SELECTED TEXT:
···
Science

Astronomy Beginner’s Guide: Part 3 Co-Ordinate Systems

By Duncan Lunan

The most obvious way to tell someone else where to look for something in the sky, would be to give its height above the horizon and bearing left or right from some landmark.   And if you don’t know what the landmarks are, the most obvious thing is to take a bearing from the north-south line, which passes directly overhead through the zenith.   This line is termed the Observer’s Meridian.

Fig 1. alt-azimuth coordinates

The height of an object above the horizon is called its altitude, and its bearing from the north point is the azimuth.  Azimuth can be measured east or west from the observer’s meridian in the north, or in the eastward direction on round to 360°.  The simplest type of telescope mounting is one which goes up and down, left and right, and this is termed an altazimuth mount.

However, the height and bearing of an object in the sky keeps changing as the Earth rotates.  The only apparent exception is the Pole Star, and even that makes a very small circle in the sky over 24 hours; but for general observing purposes it’s usually possible to treat the Pole Star as fixed on the observer’s meridian.  Its height above the horizon in degrees is equal to the latitude of the observing site  (Fig. 1).  At the north pole, of course, the Pole Star would be overhead and the celestial equator (the projection of the Earth’s equator on to the sky) would coincide with the horizon.

Anywhere else, the Equator crosses the sky in an arc which cuts the horizon at points due east and due west.  Any object distant from the Earth will cross the sky daily in a track parallel to the equator, and another co-ordinate system is needed for that.
···
EXTRACTED ENTRIES:
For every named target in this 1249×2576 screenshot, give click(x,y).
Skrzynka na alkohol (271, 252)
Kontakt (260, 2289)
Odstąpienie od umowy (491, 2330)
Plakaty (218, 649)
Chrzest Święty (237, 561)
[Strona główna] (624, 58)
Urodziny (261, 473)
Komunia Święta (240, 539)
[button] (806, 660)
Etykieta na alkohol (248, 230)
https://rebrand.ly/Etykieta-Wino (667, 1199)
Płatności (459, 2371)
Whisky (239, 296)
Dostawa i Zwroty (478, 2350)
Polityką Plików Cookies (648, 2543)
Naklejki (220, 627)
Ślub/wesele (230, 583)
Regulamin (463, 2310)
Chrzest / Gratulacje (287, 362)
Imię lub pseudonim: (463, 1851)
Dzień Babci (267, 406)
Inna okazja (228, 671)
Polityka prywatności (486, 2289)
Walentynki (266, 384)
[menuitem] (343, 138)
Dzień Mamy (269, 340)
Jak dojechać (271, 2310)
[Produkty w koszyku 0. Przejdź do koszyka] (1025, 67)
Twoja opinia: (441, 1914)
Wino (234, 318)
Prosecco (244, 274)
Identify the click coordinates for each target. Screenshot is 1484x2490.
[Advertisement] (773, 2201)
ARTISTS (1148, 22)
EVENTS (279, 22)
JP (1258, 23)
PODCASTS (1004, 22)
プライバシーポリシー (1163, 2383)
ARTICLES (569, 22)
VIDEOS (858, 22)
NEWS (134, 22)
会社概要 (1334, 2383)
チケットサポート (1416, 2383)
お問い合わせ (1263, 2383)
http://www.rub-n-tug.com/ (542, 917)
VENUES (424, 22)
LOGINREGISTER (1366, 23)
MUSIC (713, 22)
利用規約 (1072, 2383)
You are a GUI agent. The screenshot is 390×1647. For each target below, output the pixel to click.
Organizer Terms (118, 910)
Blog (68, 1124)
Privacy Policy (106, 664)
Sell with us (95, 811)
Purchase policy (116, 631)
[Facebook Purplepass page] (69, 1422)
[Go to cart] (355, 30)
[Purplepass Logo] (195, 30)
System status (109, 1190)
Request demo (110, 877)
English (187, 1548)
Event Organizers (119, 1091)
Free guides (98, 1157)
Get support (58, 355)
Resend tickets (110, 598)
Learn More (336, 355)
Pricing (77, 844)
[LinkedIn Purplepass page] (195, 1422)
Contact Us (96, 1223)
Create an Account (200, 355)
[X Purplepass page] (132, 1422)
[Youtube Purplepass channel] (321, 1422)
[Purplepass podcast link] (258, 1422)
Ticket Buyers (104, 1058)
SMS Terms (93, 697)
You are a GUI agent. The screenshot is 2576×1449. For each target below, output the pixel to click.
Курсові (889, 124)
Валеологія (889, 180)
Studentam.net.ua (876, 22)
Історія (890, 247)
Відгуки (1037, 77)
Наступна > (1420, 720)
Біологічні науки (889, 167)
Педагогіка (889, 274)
···
EXERCISE TASKS:
#1 In the astronomy beginner's guide, what name is given to the north-south line that passes directly overhead through the zenith?
#2 Write out the passage from the astronomy beginner's guide without changes, starting with "Astronomy Beginner’s Guide: Part" and going on through "an altazimuth mount.".
#3 Write the next part of the astronomy beginner's guide, beginning right after its last sentence.
The material isn't needed here.

RESULTS OF THE EXERCISE:
#1 The Observer's Meridian.

#2
Astronomy Beginner’s Guide: Part 3 Co-Ordinate Systems

By Duncan Lunan

The most obvious way to tell someone else where to look for something in the sky, would be to give its height above the horizon and bearing left or right from some landmark.   And if you don’t know what the landmarks are, the most obvious thing is to take a bearing from the north-south line, which passes directly overhead through the zenith.   This line is termed the Observer’s Meridian.

Fig 1. alt-azimuth coordinates

The height of an object above the horizon is called its altitude, and its bearing from the north point is the azimuth.  Azimuth can be measured east or west from the observer’s meridian in the north, or in the eastward direction on round to 360°.  The simplest type of telescope mounting is one which goes up and down, left and right, and this is termed an altazimuth mount.

#3
Fig. 2 Right Ascension and declination coordinates

The convention in positional astronomy is to regard the sky as a sphere of infinite extent, with the Earth at its centre.  Solid models of the celestial sphere have been made since ancient times: an ancient Greek poem describes one apparently made in Egypt, and copied from a still older one made further north about 2700 BC.  One of the intriguing features of a celestial sphere is that the constellations are inverted left-to-right, because in imagination we are looking at the Universe from ‘outside’.

The celestial equator and the celestial poles are simply the projections of the Earth’s equator and poles on to the celestial sphere  (Fig. 2).  The position of any star above or below the equator then corresponds to the latitude on Earth at which the star is overhead.  The parallels of latitude on Earth, projected on to the sky, are termed parallels of declination and declination is measured from the equator, north or south (positive or negative) in degrees.

The maps for my monthly column ‘The Sky above You’ were drawn by Jim Barker for a latitude of approximately 45 degrees north, so that they can be used by readers in Europe and North America.  (The column has appeared in magazines with overseas circulations, and may do so again.)   For UK readers a few stars are missing in the north:  our circle of circumpolar stars which never rise or set is larger than these maps would indicate.  Jim elongated some of the maps to show the stars of the Plough  (Ursa Major)  as circumpolar, but in central Scotland the circumpolar circle also takes in Deneb, Vega and Capella.

These factors also make the 9 p.m. Universal Time  (GMT)  a little inconvenient in midsummer, since in Scotland in June that’s only just after sunset!   But no-one has ever complained, so it can’t be too big a problem.  The other effect is that the map shows more stars in the south than we normally recognise.  Many Scottish observers paid little attention to Aquarius,  Capricornus and Sagittarius until we had to peer for them near the horizon to locate Halley’s Comet in late 1985.  I have seen Fomalhaut in the Southern Fish and Antares in Scorpius from Scotland, from up hills and right down on a sea horizon;  from Turkey they’re brilliant;  but Grus, the Crane, is a constellation I’ve seen only from the USA.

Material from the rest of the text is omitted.